[Entries taken from a collection]
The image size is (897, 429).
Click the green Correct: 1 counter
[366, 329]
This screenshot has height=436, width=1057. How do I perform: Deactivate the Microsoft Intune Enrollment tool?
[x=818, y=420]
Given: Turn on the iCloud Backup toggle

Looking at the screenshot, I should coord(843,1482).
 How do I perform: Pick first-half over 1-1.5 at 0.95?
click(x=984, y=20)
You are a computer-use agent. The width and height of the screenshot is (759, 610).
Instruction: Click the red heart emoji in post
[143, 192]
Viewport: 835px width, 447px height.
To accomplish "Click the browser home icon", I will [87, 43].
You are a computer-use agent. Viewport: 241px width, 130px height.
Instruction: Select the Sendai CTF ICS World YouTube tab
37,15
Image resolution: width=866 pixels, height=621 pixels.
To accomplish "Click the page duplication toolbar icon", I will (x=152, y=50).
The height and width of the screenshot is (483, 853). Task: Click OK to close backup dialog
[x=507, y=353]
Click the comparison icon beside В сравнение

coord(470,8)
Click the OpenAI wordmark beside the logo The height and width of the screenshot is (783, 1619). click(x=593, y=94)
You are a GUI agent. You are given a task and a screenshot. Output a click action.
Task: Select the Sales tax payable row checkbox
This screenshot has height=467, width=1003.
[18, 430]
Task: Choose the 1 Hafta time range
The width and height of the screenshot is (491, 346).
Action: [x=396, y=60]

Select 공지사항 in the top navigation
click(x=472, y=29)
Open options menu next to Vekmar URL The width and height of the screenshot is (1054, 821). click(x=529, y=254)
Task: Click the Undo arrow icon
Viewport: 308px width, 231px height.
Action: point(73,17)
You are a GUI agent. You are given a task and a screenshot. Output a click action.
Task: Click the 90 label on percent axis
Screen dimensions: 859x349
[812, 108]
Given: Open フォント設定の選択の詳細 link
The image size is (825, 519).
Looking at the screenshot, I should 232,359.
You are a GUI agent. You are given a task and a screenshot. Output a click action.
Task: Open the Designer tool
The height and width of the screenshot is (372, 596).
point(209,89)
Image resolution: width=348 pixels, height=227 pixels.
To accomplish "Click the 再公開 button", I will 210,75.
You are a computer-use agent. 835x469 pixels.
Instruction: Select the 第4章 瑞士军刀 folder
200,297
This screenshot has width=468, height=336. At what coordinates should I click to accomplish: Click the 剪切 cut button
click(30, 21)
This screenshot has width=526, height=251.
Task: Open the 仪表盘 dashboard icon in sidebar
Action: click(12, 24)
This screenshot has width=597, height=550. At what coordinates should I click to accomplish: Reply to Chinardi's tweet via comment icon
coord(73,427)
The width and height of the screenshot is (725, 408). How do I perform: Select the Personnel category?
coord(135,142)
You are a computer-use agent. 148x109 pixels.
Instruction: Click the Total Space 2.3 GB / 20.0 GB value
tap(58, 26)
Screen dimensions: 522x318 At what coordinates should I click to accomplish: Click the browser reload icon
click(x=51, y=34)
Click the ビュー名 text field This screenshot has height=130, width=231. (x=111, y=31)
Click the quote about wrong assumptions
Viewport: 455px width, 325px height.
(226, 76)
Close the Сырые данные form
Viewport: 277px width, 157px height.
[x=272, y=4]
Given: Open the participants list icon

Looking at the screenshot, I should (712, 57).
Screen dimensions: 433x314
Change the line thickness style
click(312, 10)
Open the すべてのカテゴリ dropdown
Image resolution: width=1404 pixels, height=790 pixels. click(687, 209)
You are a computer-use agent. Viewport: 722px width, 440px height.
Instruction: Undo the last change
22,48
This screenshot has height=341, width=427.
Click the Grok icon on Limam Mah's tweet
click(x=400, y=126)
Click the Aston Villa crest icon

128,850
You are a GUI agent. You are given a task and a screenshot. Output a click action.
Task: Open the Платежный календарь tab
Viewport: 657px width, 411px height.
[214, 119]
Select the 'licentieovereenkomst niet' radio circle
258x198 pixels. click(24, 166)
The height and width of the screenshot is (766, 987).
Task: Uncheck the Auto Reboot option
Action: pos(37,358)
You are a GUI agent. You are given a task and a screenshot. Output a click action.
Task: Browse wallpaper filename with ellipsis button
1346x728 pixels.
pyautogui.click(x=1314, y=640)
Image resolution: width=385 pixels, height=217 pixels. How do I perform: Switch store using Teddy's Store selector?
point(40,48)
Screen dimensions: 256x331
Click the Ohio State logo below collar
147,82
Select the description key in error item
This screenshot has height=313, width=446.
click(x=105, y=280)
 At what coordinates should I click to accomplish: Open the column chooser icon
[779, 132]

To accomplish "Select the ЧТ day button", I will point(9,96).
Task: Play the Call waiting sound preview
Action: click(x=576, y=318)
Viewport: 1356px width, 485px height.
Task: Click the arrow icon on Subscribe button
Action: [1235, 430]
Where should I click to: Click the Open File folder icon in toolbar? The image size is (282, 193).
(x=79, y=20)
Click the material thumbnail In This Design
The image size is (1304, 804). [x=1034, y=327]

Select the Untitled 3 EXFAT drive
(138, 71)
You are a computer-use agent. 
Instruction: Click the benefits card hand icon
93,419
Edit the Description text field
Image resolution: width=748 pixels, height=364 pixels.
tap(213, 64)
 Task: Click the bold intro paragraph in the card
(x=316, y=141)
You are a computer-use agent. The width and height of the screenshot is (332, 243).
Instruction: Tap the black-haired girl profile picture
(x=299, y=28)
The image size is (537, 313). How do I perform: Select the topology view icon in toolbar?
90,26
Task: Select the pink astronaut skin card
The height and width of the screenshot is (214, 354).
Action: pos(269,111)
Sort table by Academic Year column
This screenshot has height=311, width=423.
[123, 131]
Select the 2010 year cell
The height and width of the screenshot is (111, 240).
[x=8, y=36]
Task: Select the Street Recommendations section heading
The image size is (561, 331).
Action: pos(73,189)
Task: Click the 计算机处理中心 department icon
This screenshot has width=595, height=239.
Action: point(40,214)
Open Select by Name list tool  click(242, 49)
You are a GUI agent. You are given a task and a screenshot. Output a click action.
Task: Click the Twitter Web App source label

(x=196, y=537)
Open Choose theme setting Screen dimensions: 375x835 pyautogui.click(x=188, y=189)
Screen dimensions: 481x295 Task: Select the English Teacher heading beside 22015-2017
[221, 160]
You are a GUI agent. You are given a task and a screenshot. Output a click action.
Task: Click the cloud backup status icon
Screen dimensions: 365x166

What the task asks
All lines above containing the string "computer" are to be collected.

Solution
You are a computer-use agent. The width and height of the screenshot is (759, 610).
You are a computer-use agent. Viewport: 241px width, 130px height.
You are a computer-use agent. 835x469 pixels.
You are a computer-use agent. 148x109 pixels.
You are a computer-use agent. Viewport: 722px width, 440px height.
You are a computer-use agent. 
You are a computer-use agent. The width and height of the screenshot is (332, 243).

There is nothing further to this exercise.